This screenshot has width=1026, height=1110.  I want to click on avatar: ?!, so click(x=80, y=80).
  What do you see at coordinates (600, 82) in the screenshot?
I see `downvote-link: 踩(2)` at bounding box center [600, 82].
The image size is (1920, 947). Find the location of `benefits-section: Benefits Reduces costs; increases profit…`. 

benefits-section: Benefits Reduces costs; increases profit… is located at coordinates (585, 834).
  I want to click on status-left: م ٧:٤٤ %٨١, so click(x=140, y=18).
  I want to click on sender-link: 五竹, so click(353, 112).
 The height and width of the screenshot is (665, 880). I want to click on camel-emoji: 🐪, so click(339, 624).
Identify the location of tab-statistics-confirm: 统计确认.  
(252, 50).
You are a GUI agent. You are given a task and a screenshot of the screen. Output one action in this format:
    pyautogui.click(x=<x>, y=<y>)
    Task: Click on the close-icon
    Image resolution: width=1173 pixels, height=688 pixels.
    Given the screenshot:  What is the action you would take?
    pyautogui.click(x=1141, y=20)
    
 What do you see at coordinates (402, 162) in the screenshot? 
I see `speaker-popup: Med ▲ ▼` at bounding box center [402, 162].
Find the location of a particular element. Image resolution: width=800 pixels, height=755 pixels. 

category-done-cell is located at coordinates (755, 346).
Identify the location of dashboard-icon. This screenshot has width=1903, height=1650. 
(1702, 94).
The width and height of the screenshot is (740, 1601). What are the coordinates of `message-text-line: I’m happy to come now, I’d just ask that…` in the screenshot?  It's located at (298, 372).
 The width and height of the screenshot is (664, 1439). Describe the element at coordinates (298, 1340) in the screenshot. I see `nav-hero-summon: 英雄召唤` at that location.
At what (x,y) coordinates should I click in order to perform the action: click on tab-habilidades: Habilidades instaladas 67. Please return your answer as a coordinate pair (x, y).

**Problem to work on**.
Identify every line of the data above containing the word "that", and copy each of those lines in full.

**Response area**.
The width and height of the screenshot is (740, 1601). What are the coordinates of `message-text-line: I’m happy to come now, I’d just ask that…` in the screenshot?  It's located at (298, 372).
 The width and height of the screenshot is (664, 1439). Describe the element at coordinates (298, 1340) in the screenshot. I see `nav-hero-summon: 英雄召唤` at that location.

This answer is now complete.